How long does Soft Corn Tortillas with Pickled Red Onion and Queso Fresco take to make?

Total time is about 60 minutes (40 min prep + 20 min cook). Most home cooks find this fits comfortably into a weeknight; double the batch on Sunday for two dinners.

How do I store leftover Soft Corn Tortillas with Pickled Red Onion and Queso Fresco?

Cool to room temperature within 2 hours, then store in an airtight container in the fridge for up to 4 days. Reheat covered in a 350°F oven for 10-12 minutes, or microwave at 70% power in 60-second bursts to keep masa harina from drying out.

Can I substitute ingredients in Soft Corn Tortillas with Pickled Red Onion and Queso Fresco?

Yes — most ingredients in this recipe have flexible swaps. For oil, use any neutral high-smoke-point oil (avocado, grapeseed, refined coconut). For aromatics, dried herbs at ⅓ the volume of fresh work in a pinch. The full ingredient list is shoppable on Instacart so you can see substitutes in real time.

How do I scale Soft Corn Tortillas with Pickled Red Onion and Queso Fresco for a different number of people?

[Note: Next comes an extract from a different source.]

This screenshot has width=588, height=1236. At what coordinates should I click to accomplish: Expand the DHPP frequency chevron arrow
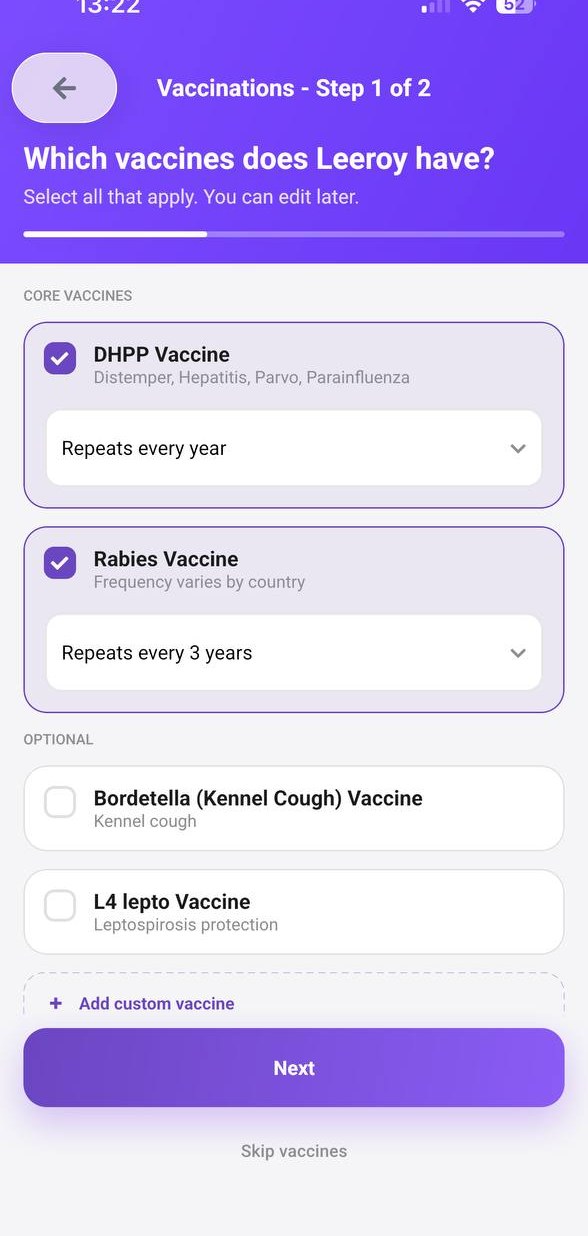(x=518, y=448)
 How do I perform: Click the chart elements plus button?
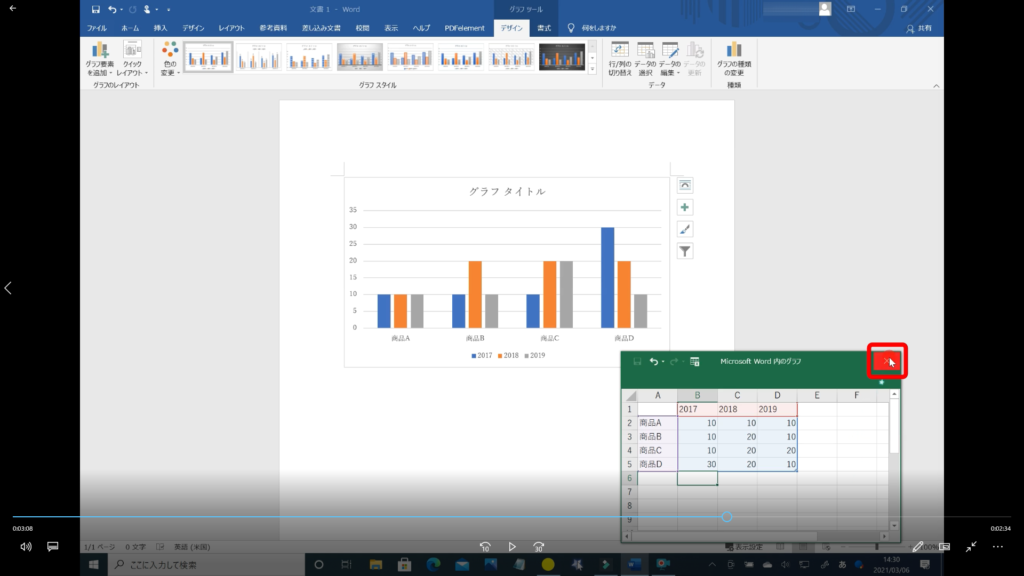[685, 207]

The recipe is written for 6 servings. Multiply each ingredient by (your serving target / 6). Cook time stays roughly the same up to 2x; for 3-4x batches, switch from a skillet to a sheet pan or stockpot so the food isn't crowded — overcrowding steams instead of browns.

What goes well with Soft Corn Tortillas with Pickled Red Onion and Queso Fresco?

Mexican mexican like this pair well with a simple grain (rice, couscous, or crusty bread), a quick salad with acid (lemon vinaigrette, pickled onions), and a pan sauce or yogurt-based dip. Tap "Plan a meal with the AI" to get specific side suggestions.